I do not understand why ASDA cannot enforce its own ethical guidelines. From the outside looking in, it appears the situation so politically charged that the organization is impotent; frozen with inaction. In my opinion the ASDA is totally aware of the situation; I do not see value in beating this dead horse by continuing to contact them. If the ASDA is placing the highest priority on membership dues, then they should abolish the logo program and/or change their ethical guidelines.
I do not think the issue is people posting that they are avoiding ASDA logo sellers. I do not think the issue is eBay's oversight of the ASDA logo program. I think the issue is that the ASDA is promoting a logo program with members who do not meet their own ethical guidelines and have not responded to inquiries on this subject.
What possible excuse is there for ignoring inquiries on this subject for months and months? What a horrible optic it is to simply not respond. It would have taken 2 minutes to write a simple 'non-committal' response like 'Thank you for your inquiry, we are currently evaluating input and working through how best to use it to make improvements.'
The ball is 100% in the ASDA's court and ASDA members can influence change if desired.

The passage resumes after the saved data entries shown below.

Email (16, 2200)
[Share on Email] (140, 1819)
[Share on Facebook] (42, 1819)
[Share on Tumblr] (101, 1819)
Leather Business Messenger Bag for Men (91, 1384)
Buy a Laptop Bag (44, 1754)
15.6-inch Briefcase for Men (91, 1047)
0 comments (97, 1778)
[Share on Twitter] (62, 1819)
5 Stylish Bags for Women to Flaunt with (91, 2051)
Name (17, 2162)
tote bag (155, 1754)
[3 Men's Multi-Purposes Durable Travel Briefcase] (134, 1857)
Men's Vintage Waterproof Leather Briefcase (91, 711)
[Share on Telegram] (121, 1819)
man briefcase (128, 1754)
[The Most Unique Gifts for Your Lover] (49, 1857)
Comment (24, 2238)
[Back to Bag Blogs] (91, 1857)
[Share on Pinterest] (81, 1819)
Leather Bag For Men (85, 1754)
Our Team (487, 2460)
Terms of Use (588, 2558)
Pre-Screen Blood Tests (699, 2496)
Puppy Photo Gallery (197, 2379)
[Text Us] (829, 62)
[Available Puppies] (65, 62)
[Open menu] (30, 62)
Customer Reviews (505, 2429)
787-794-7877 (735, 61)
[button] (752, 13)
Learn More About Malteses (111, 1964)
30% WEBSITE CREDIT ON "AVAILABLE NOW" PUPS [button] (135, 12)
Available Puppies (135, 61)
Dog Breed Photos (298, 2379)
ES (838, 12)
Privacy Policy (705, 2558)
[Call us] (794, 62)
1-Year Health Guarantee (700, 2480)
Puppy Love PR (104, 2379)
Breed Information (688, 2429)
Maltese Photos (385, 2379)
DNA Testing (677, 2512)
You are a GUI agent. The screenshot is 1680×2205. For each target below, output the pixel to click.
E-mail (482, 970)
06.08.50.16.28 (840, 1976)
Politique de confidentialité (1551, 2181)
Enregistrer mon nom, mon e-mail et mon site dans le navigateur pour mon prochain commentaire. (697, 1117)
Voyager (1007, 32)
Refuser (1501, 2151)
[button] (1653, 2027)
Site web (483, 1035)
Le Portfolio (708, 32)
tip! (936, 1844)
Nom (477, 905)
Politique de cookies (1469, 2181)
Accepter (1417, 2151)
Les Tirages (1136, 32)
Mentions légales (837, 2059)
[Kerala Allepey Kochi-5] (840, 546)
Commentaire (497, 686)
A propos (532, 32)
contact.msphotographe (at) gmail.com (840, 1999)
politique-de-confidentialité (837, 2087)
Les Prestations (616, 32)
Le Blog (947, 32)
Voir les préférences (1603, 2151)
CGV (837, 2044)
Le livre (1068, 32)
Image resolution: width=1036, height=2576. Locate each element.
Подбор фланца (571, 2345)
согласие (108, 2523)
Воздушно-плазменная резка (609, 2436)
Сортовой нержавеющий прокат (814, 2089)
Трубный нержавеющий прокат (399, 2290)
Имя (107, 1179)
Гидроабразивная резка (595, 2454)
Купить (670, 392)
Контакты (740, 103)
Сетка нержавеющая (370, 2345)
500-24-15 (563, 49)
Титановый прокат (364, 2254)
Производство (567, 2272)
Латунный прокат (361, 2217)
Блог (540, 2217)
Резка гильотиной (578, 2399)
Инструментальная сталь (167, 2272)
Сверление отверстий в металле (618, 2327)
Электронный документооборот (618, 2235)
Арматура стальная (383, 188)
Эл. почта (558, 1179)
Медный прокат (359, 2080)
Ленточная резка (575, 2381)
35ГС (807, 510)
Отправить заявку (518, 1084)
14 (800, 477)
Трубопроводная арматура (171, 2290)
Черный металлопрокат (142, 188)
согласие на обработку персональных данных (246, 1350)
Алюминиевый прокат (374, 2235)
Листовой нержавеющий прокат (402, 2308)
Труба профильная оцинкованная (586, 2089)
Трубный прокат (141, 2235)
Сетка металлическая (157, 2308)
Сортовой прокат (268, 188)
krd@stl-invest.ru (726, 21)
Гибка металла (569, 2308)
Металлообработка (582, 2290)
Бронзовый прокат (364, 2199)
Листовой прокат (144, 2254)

As long as there are obvious violations of ASDA guidelines there will be bad perceptions for the ASDA logo.
To build a good ASDA logo reputation the first step is to be responsive. Of course there will be some silly, frivolous, or other unjustified complaints against some members. But the mechanism for submitting complaints, evaluating complaints, and resolving complaints has to be perceived as fair and responsive. (A person like you or I could develop an online system that automates this in a day or two, this is not rocket science.) The results also have to be transparent.
Alternately, the ASDA could change their guidelines and allow practices being done by some of its current members. But they cannot ignore enforcing their own ethical guidelines and expect buyers to look upon the ASDA logo with confidence.